Physical Security Guidelines  

  • Data that are in hard copy or reside on portable media, e.g., on a USB stick, CD, flash  drive or laptop should be treated as though it were cash, with appropriate controls in  place. Such media must be encrypted and stored in a secured in a locked facility with  access granted to the minimum number of individuals required to efficiently carry out  research;  
  • Restrict physical access to all servers, network hardware, storage arrays, firewalls and  backup media only to those that are required for efficient operations; 
  • Log access to secure facilities, ideally with electronic authentication.  

Controls for Servers

  • Keep servers from being accessible directly from the Internet, (i.e., must be behind a  firewall or not connected to a larger network) and disable unnecessary services. It is  better to begin with a server image that disables all non-essential services and restore  those that are needed than to start with a full-featured image and disable unnecessary  services;  
  • Enforce principle of Least Privilege to ensure that individuals and/or processes grant only the rights and permissions to perform their assigned tasks and functions, but no more;  
  • Secure controlled-access genomic and phenotypic data on the systems from other users (restrict directory permissions to only the owner and group) and if exported via file sharing, ensure limited access to remote systems; 
  • If accessing systems remotely, use encrypted data access (such as Secure Shell (SSH)  or Virtual Private Network (VPN)).
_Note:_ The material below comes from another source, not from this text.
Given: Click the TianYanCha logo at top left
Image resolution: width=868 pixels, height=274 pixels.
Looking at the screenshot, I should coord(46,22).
It is preferred to use a tool such as Remote Desktop  (RDP), X-windows or Virtual Network Computing (VNC) that does not permit copying of  data and provides “View only” support;  
  • If data are used on multiple systems (such as a compute cluster), ensure that data  access policies are retained throughout the processing of the data on all the other  systems. If data are cached on local systems, directory protection must be kept, and  data must be removed when processing is complete. Requesting investigators must  meet the spirit and intent of these protection requirements to ensure a secure  environment 24 hours a day for the period of the agreement.  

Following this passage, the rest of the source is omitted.